BEIJING (Reuters) - China’s Internet search leader Baidu said on Friday it will overhaul operations after state media said it allowed unlicensed medical services to buy high search rankings to win more customers.
Nasdaq-listed Baidu was accused on a state television show this month of letting the unlicensed services pay for prominent positions on its pay-for-performance (P4P) search platform, netting them more “clicks” for expensive but useless treatments. The claims sparked widespread public criticism of the Chinese search giant and dragged down Baidu’s stock. And now Baidu’s chief executive officer, Robin Li, has promised action.
“We have removed the key words of all four clients mentioned in the report and have begun to double-check the licenses of all other hospitals and pharmacies on our client list,” Li told the official Xinhua news agency.
He said the company had sacked staff over the scandal and more may follow.

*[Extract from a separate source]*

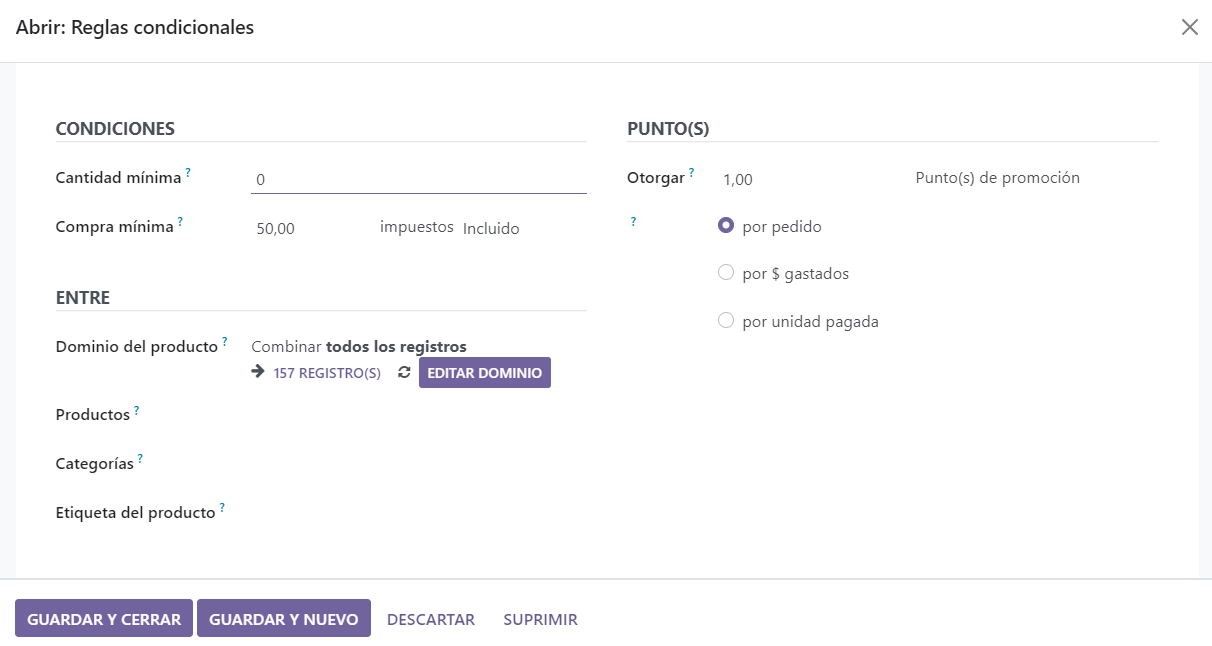The height and width of the screenshot is (646, 1212).
Task: Click SUPRIMIR to delete the rule
Action: 539,618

“Baidu employees who are found to have been involved in the scandal will be penalized...We have already fired people who helped fabricate documents for unlicensed suppliers,” he said.
The television report described several ill people who used Baidu to search for treatments and were steered to unlicensed and expensive hospitals or medicines that failed to cure them.
One patient told the television program that he spent over 10,000 yuan (907 pounds) at one Baidu-boosted clinic listed to treat abdominal pain, but the treatment was ineffective, Xinhua said. He said he was later cured at a public hospital for 100 yuan.
The unlicensed clinic paid Baidu 16.56 yuan per click to get a prominent ranking, the program said.
Baidu dominates the Chinese Web search and advertising market, with an estimated two-thirds of the audience in the world’s most populous market.
Google Inc, the global market leader in Web searches, is a distant second in China.